# Work to do:
Reproduce the lines from the one containing "Open rider Marc Marquez's name" down to the one containing "click(157, 130)", leaving the pictures out of your answer.

START Information provided

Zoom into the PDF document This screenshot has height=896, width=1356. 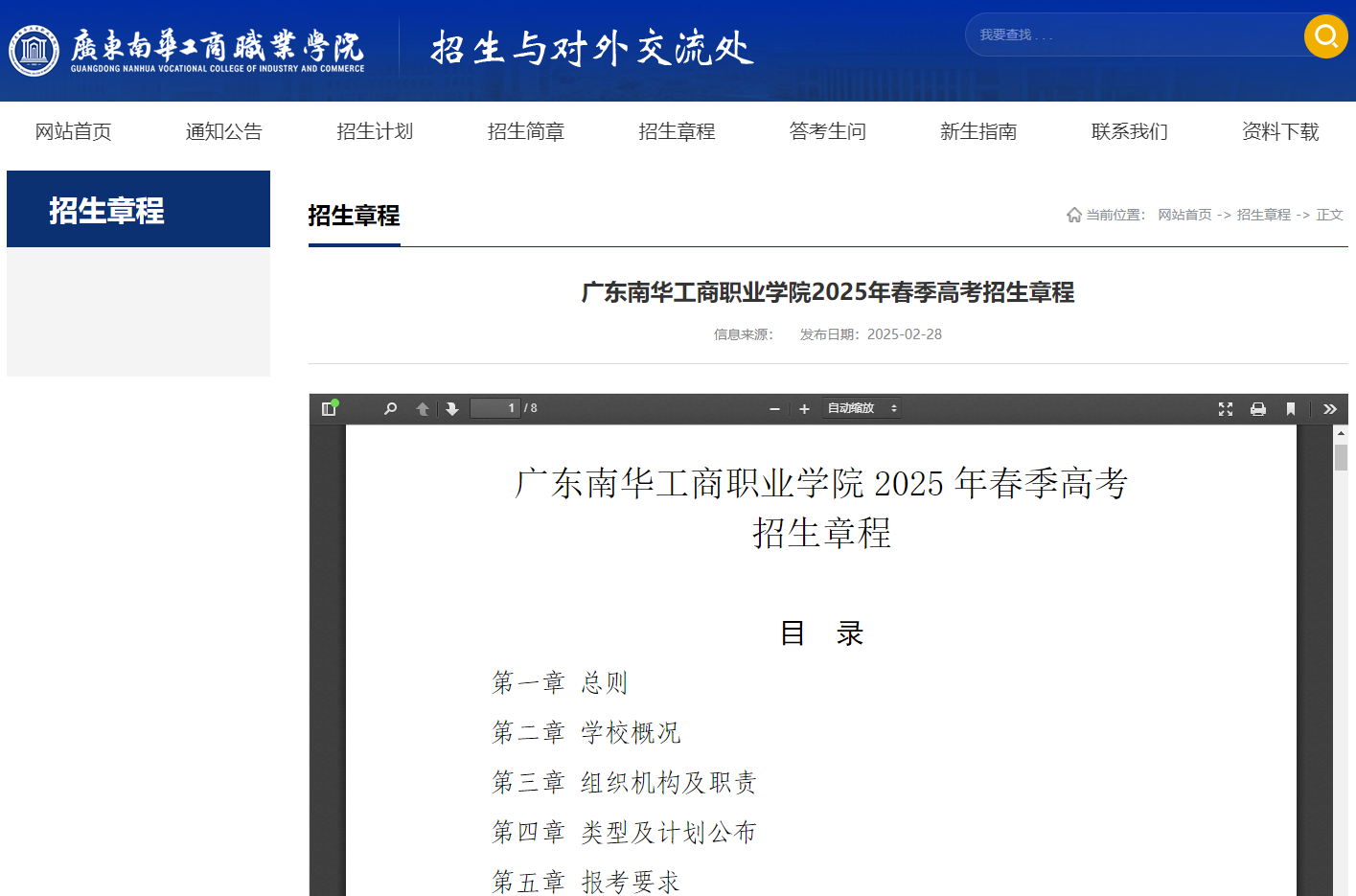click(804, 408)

END Information provided
START Information provided

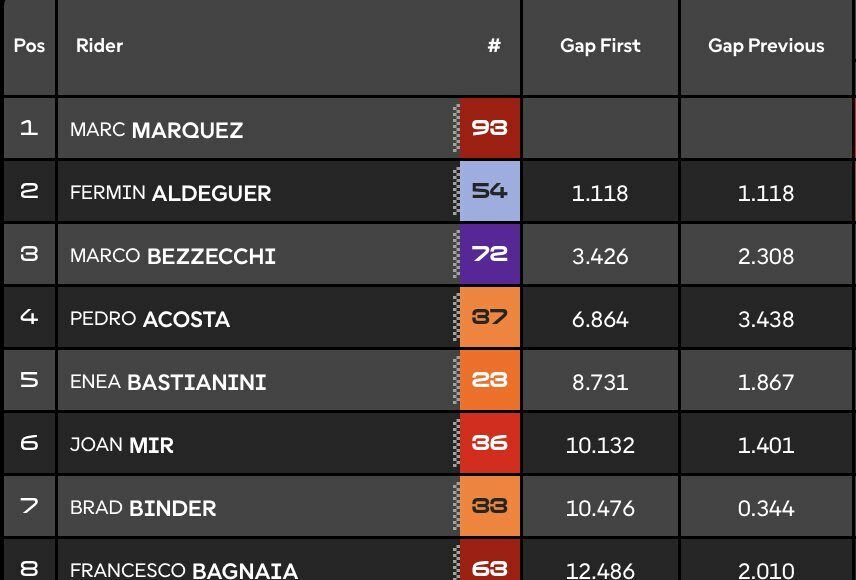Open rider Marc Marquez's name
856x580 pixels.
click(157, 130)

END Information provided
START Information provided

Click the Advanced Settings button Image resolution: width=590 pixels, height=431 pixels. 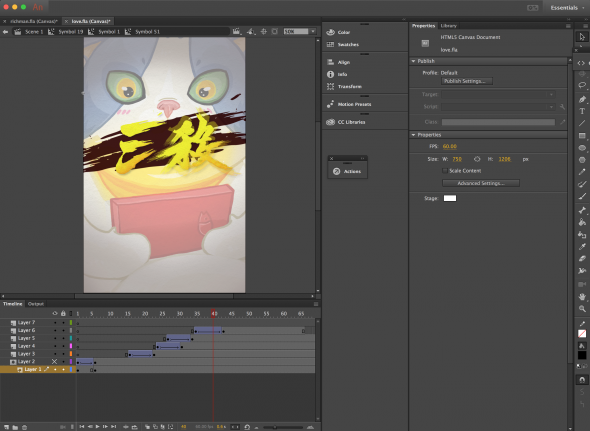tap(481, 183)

END Information provided

# Problem solution:
Open rider Marc Marquez's name
856x580 pixels.
click(157, 130)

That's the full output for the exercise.